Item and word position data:
★ ★ ★ ★

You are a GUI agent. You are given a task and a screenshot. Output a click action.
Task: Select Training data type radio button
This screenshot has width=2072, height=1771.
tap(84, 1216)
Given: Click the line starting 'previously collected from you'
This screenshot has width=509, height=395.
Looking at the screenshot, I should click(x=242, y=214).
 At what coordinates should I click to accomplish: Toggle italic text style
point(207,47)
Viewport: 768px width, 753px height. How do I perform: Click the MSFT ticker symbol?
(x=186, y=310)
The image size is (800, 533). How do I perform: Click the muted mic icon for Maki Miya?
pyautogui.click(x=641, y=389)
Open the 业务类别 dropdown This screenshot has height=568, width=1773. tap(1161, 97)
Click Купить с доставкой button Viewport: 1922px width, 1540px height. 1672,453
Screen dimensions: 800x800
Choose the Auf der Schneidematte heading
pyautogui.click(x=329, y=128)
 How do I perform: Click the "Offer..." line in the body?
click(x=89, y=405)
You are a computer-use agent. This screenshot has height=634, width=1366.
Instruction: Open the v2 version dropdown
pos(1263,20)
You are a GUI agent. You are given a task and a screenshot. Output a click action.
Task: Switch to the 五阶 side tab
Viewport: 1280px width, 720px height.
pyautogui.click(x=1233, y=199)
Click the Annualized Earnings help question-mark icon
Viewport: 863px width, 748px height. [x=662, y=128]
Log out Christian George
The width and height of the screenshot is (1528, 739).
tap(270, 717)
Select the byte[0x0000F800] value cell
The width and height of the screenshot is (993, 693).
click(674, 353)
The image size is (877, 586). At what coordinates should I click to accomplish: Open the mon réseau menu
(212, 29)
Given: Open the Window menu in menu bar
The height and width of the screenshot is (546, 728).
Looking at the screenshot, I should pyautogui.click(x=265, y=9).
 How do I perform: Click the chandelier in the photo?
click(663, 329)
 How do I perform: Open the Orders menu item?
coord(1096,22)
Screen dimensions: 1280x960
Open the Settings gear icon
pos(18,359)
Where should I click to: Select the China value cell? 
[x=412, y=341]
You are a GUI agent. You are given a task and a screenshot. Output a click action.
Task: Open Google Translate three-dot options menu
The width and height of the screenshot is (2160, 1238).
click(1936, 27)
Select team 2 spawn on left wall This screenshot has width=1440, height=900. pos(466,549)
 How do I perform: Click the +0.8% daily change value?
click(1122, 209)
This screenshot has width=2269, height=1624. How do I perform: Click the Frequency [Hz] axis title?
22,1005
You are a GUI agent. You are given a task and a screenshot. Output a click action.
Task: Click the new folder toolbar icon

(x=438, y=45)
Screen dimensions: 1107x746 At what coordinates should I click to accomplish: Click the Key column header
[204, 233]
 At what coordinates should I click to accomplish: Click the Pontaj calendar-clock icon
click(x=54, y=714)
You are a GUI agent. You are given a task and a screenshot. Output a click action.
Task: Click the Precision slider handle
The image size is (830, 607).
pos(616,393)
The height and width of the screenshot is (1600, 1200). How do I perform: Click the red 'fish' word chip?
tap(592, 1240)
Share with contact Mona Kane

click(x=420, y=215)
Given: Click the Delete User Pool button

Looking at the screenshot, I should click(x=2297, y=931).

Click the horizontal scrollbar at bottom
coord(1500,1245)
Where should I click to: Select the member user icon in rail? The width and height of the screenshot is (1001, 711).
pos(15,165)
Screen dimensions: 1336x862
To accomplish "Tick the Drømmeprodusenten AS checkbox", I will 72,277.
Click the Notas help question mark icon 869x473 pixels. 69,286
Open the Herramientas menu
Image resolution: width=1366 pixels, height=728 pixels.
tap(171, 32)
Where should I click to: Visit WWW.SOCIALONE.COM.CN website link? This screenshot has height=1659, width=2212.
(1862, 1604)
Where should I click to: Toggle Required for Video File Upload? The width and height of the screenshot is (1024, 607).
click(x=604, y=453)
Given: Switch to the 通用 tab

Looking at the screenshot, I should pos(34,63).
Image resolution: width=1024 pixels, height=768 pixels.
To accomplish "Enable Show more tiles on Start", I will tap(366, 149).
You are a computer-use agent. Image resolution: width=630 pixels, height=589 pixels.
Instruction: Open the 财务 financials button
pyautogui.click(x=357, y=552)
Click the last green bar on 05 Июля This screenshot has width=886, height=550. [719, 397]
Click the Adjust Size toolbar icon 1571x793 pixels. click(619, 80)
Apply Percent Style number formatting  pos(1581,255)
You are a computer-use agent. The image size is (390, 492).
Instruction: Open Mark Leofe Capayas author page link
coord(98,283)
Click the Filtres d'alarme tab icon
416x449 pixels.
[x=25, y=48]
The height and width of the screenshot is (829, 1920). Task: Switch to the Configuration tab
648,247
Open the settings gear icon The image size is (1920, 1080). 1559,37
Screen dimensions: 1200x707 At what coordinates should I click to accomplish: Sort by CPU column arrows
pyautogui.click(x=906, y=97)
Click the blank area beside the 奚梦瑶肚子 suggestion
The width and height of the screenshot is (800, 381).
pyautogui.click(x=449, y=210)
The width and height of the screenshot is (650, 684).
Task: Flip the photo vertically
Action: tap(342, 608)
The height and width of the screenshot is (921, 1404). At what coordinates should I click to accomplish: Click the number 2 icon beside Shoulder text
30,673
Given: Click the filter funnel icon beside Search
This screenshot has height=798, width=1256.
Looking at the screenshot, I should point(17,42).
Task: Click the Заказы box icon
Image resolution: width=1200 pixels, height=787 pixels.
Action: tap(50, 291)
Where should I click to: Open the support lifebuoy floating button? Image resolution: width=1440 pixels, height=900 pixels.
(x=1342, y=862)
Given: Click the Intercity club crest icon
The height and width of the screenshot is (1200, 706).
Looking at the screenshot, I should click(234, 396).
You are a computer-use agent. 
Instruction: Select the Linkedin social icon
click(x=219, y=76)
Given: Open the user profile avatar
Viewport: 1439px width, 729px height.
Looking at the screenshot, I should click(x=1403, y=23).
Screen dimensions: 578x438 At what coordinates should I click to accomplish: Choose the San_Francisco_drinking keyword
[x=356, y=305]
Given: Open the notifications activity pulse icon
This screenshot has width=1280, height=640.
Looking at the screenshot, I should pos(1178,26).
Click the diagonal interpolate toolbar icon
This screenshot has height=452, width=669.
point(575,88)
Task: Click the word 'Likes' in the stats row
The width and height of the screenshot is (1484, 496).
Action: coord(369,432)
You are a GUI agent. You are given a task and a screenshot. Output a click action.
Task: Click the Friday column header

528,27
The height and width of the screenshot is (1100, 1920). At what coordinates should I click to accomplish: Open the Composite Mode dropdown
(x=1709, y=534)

★ ★ ★ ★

Given problem:
Convert the items, starting at the very first line and ending at the line that contains "[x=412, y=341]", into a JSON list of strings with one string per line and blank lines omitted.

Solution to this problem:
[
  "You are a GUI agent. You are given a task and a screenshot. Output a click action.",
  "Task: Select Training data type radio button",
  "This screenshot has width=2072, height=1771.",
  "tap(84, 1216)",
  "Given: Click the line starting 'previously collected from you'",
  "This screenshot has width=509, height=395.",
  "Looking at the screenshot, I should click(x=242, y=214).",
  " At what coordinates should I click to accomplish: Toggle italic text style",
  "point(207,47)",
  "Viewport: 768px width, 753px height. How do I perform: Click the MSFT ticker symbol?",
  "(x=186, y=310)",
  "The image size is (800, 533). How do I perform: Click the muted mic icon for Maki Miya?",
  "pyautogui.click(x=641, y=389)",
  "Open the 业务类别 dropdown This screenshot has height=568, width=1773. tap(1161, 97)",
  "Click Купить с доставкой button Viewport: 1922px width, 1540px height. 1672,453",
  "Screen dimensions: 800x800",
  "Choose the Auf der Schneidematte heading",
  "pyautogui.click(x=329, y=128)",
  " How do I perform: Click the \"Offer...\" line in the body?",
  "click(x=89, y=405)",
  "You are a computer-use agent. This screenshot has height=634, width=1366.",
  "Instruction: Open the v2 version dropdown",
  "pos(1263,20)",
  "You are a GUI agent. You are given a task and a screenshot. Output a click action.",
  "Task: Switch to the 五阶 side tab",
  "Viewport: 1280px width, 720px height.",
  "pyautogui.click(x=1233, y=199)",
  "Click the Annualized Earnings help question-mark icon",
  "Viewport: 863px width, 748px height. [x=662, y=128]",
  "Log out Christian George",
  "The width and height of the screenshot is (1528, 739).",
  "tap(270, 717)",
  "Select the byte[0x0000F800] value cell",
  "The width and height of the screenshot is (993, 693).",
  "click(674, 353)",
  "The image size is (877, 586). At what coordinates should I click to accomplish: Open the mon réseau menu",
  "(212, 29)",
  "Given: Open the Window menu in menu bar",
  "The height and width of the screenshot is (546, 728).",
  "Looking at the screenshot, I should pyautogui.click(x=265, y=9).",
  " How do I perform: Click the chandelier in the photo?",
  "click(663, 329)",
  " How do I perform: Open the Orders menu item?",
  "coord(1096,22)",
  "Screen dimensions: 1280x960",
  "Open the Settings gear icon",
  "pos(18,359)",
  "Where should I click to: Select the China value cell? ",
  "[x=412, y=341]"
]